To obtain the allele-based copy number view, the members of each group are rearranged in the genetic order and plotted as shown in Fig. 5 (middle).

Copy number inference. Although compensation for difference in PCR conditions and optimization of the reference significantly reduce the deviation of log 2 ratios, further elimination of random noise greatly helps visualization of copy numbers along the chromosomes and efficient detection of copy number alterations. In “local mean analysis,” the sequence of the mean log 2 ratios,

\(^{c}\mathit{{\bar{{\Lambda}}}_{i,k}}^{test,\ REF}\ =\ 1/\mathit{k}\ {\sum}_{\mathit{i}}^{\mathit{i}+\mathit{k}{-}1\ c}\mathit{{\Lambda}_{i}}^{test,\ REF}\)
⁠, is calculated, where k is the number of terms to be averaged and arbitrarily set to 3 to 10, according to the SD values after compensations of log 2 ratios and optimization of nonreferences for diploid SNPs.
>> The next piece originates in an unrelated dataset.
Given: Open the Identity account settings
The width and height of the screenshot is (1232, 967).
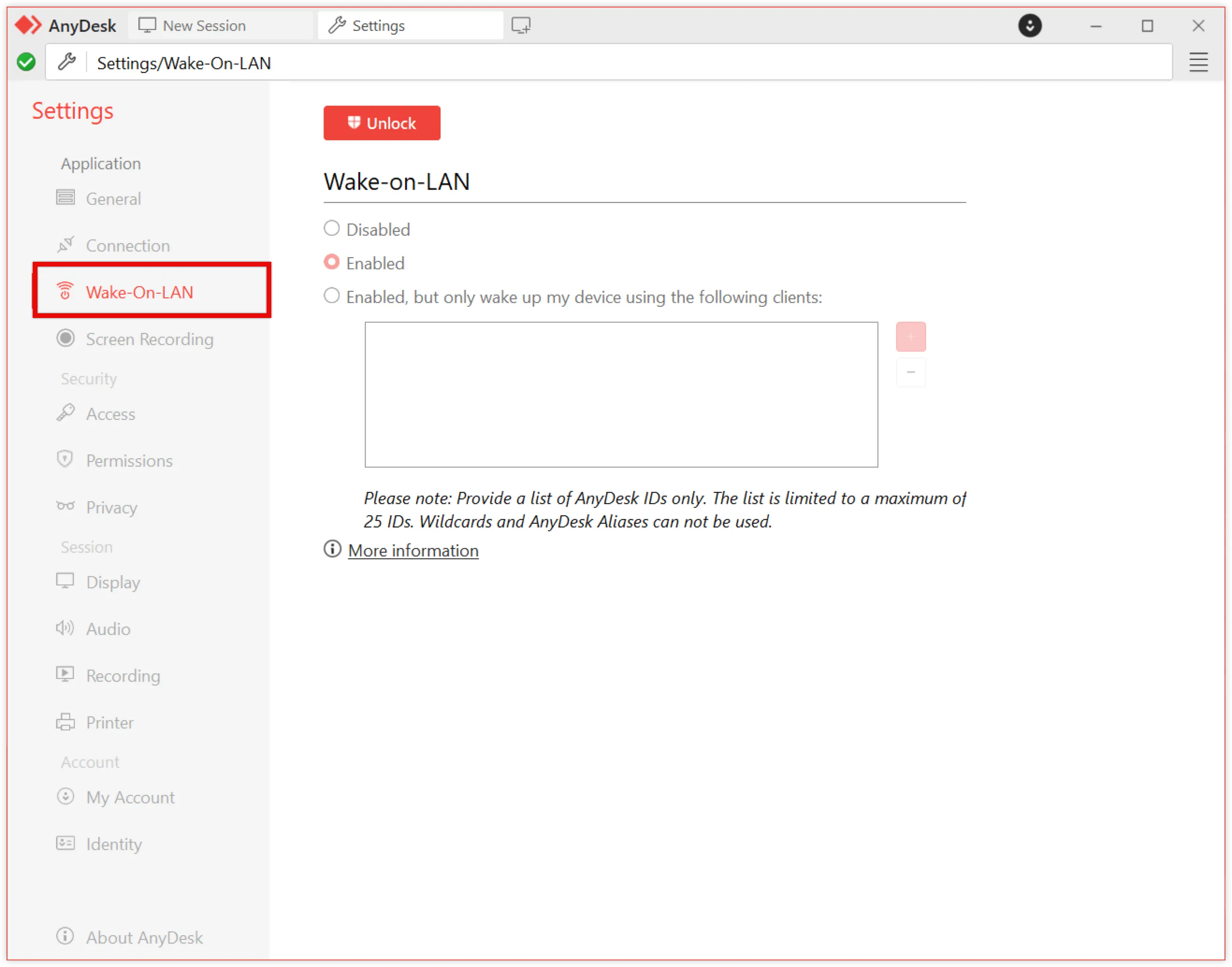Looking at the screenshot, I should (113, 844).
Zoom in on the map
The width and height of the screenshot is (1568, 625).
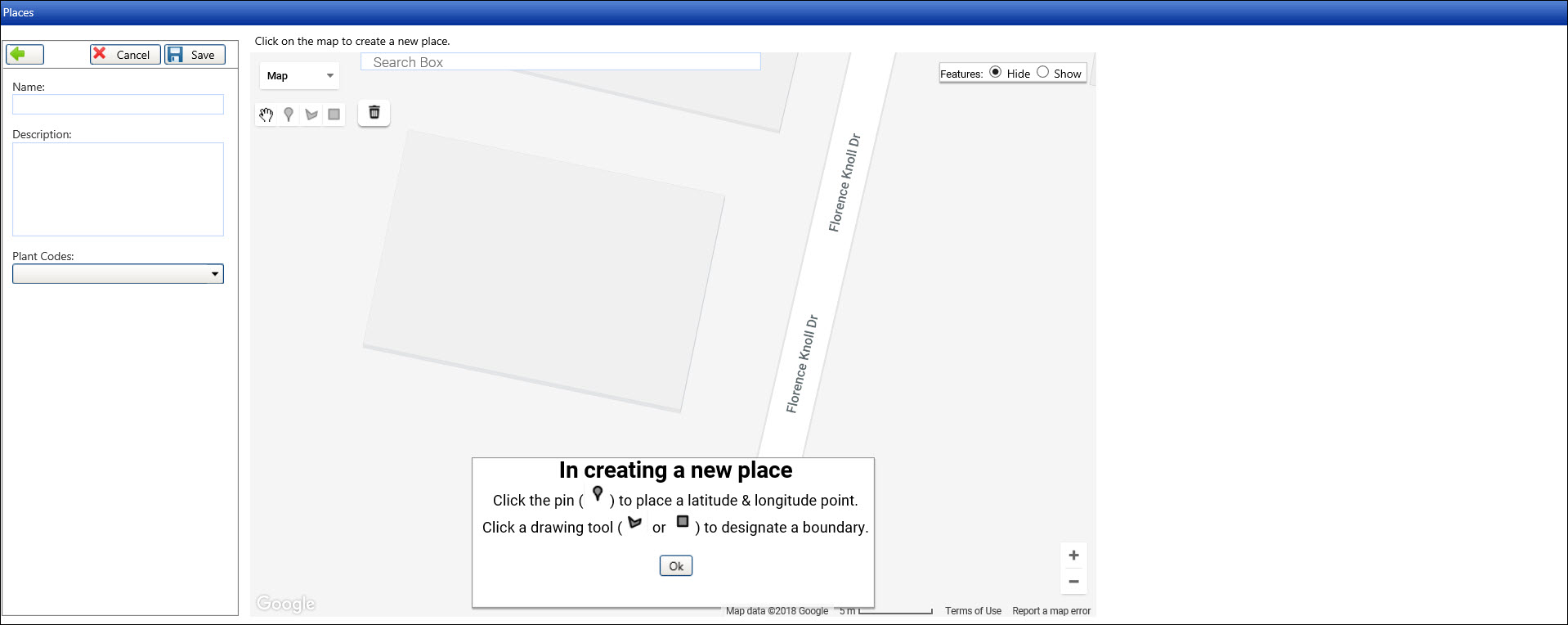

In the alternative analysis using a hidden Markov model (21), the inference of copy number is more efficient and automated, in which a real state of the copy number sequence (a hidden state) along a chromosome is inferred from the observed sequence cΛitest, REF as the state of maximum likelihood that is calculated from the state transition load and the probability of the hidden state to “emit” the observed sequence of log 2 ratios, using the Viterbi algorithm. We assumed that copy number change (state transition) is the result of a genetic recombination event between the two adjacent SNP loci, and Kosambi's map function (1/2)tanh(2𝛉) is used to transform the genomic distance, or recombination fraction between the two SNPs (𝛉) to state “transition probability,” where 𝛉 is expressed in cM units; for simplicity, 1 cM should be 1 Mbp. The observed log 2 ratio is assumed to follow the normal distribution according to real copy number states, which gives the “emission probability.” The variables of normal distribution were empirically determined from the experimental data (Supplementary Methods).
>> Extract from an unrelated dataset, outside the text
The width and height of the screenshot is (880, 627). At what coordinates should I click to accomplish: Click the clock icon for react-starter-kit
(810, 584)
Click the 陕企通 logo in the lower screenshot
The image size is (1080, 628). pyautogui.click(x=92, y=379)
Comparison and confirmation of the results. CNAT was executed following the instructions of the suppliers. For proper comparison with our system, log 2–converted values of the Genome Smoothed Analysis Copy Number (GSA_CN) were compared. FISH analyses were done as previously described (13). Probe information used in FISH analysis is supplied in Supplementary Table 1. PCR primers were designed to amplify several adjacent fragments that are within and outside of the homozygously deleted regions in tumor samples. Primers and PCR conditions are provided in Supplementary Table 2.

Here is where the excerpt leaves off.